---- GIVEN DATA

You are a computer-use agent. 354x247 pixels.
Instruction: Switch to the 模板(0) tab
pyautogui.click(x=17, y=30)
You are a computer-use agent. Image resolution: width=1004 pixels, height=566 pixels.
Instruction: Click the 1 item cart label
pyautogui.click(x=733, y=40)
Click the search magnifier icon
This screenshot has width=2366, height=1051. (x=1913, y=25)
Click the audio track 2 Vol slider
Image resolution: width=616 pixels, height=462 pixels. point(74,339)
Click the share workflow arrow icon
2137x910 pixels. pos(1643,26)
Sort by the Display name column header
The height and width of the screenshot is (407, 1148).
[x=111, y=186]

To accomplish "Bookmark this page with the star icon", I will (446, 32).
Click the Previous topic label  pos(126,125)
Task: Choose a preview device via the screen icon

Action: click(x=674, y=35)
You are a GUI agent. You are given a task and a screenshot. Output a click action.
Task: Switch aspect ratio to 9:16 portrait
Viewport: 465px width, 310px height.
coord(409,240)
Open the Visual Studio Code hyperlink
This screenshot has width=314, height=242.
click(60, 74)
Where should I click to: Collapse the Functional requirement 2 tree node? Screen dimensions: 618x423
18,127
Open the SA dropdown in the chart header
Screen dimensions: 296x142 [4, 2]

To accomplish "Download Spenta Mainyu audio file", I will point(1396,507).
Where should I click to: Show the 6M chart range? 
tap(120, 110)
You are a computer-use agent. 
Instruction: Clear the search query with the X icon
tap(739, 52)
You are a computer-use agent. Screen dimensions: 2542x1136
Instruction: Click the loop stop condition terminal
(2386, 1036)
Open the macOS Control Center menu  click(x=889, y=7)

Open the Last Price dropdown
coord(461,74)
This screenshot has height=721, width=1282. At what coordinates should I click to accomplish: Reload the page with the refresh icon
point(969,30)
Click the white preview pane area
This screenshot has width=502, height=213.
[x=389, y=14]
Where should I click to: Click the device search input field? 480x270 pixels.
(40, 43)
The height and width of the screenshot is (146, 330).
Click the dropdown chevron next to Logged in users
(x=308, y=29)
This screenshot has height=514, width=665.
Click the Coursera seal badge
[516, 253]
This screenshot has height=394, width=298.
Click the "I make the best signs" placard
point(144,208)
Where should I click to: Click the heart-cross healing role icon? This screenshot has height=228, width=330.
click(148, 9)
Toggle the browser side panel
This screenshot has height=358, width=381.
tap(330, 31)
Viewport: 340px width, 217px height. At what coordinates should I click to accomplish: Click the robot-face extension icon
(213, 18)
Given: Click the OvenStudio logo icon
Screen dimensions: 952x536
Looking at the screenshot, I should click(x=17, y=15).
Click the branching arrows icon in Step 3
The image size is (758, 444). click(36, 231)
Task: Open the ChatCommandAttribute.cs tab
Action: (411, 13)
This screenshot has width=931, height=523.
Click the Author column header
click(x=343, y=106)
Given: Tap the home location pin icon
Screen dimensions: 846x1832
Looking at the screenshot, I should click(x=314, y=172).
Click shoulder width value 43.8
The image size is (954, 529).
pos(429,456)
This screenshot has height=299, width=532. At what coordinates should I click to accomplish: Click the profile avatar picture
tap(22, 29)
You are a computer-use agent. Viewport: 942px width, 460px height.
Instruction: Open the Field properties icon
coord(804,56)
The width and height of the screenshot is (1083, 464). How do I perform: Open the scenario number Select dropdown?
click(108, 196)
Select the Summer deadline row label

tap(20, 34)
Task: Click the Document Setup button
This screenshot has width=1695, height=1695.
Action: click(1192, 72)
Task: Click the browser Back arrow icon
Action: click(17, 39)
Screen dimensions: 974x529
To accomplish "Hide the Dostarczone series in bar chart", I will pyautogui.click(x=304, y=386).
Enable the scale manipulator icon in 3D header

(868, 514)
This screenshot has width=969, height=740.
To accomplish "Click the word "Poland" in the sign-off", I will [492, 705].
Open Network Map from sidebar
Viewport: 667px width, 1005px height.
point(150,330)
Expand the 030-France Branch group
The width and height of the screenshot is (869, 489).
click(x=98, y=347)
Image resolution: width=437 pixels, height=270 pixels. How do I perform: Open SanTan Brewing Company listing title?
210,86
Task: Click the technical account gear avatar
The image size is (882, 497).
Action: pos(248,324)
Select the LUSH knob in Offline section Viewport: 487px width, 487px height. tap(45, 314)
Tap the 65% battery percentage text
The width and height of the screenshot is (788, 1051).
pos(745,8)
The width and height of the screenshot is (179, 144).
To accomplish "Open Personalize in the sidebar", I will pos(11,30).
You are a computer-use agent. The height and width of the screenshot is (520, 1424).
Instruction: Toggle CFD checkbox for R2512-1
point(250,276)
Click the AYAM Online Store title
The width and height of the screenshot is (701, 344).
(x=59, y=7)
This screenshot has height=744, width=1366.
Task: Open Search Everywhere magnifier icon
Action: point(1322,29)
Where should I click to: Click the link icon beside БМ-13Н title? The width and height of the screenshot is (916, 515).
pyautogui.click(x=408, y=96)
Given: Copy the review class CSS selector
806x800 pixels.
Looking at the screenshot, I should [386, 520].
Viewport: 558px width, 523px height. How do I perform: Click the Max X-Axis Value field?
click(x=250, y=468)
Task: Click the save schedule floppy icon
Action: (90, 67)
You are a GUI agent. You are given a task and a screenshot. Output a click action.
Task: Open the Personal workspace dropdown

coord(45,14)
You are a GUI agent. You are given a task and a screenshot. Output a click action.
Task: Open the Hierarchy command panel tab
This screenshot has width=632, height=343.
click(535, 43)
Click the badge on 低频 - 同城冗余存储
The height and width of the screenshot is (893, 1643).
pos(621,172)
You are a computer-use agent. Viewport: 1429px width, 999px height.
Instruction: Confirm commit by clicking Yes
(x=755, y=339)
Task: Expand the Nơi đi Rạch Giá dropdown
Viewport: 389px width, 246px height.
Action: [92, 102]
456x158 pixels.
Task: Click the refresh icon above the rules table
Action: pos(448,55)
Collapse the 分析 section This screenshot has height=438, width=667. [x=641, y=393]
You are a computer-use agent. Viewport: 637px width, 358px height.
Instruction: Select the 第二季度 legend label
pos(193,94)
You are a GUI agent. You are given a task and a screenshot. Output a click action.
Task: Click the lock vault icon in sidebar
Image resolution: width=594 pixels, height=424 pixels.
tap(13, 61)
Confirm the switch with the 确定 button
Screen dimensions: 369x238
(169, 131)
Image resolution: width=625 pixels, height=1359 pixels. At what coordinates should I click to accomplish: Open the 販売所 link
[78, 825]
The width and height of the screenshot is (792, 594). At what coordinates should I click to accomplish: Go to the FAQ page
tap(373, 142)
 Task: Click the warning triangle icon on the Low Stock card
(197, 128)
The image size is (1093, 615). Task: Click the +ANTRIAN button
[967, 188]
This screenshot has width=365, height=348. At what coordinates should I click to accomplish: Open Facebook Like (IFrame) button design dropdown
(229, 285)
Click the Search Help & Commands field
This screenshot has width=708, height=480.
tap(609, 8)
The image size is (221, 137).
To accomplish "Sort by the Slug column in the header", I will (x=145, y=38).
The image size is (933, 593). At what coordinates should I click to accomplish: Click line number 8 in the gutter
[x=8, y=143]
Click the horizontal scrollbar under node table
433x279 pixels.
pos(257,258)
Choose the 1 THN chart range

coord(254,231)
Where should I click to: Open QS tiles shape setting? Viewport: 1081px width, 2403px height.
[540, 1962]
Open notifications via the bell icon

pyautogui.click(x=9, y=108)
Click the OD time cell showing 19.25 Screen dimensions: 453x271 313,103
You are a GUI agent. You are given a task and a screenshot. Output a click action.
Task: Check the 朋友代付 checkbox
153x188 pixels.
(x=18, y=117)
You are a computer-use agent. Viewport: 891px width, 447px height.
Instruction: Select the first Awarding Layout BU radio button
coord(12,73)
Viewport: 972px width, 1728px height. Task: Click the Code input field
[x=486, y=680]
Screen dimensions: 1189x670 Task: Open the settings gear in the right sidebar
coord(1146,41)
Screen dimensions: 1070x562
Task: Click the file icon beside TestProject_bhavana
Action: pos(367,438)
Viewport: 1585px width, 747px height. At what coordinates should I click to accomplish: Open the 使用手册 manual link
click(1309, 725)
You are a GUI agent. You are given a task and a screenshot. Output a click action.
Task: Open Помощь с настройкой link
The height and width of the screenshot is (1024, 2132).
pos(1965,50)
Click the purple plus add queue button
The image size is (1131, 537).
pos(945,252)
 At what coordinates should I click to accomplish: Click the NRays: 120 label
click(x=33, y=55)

--------

GOAL OF THE EXERCISE »
Repeat the rows exactly, from the first one up to and including the line that contains "Action: click(x=674, y=35)".

FINISHED TASK »
You are a computer-use agent. 354x247 pixels.
Instruction: Switch to the 模板(0) tab
pyautogui.click(x=17, y=30)
You are a computer-use agent. Image resolution: width=1004 pixels, height=566 pixels.
Instruction: Click the 1 item cart label
pyautogui.click(x=733, y=40)
Click the search magnifier icon
This screenshot has width=2366, height=1051. (x=1913, y=25)
Click the audio track 2 Vol slider
Image resolution: width=616 pixels, height=462 pixels. point(74,339)
Click the share workflow arrow icon
2137x910 pixels. pos(1643,26)
Sort by the Display name column header
The height and width of the screenshot is (407, 1148).
[x=111, y=186]

To accomplish "Bookmark this page with the star icon", I will (446, 32).
Click the Previous topic label  pos(126,125)
Task: Choose a preview device via the screen icon

Action: click(x=674, y=35)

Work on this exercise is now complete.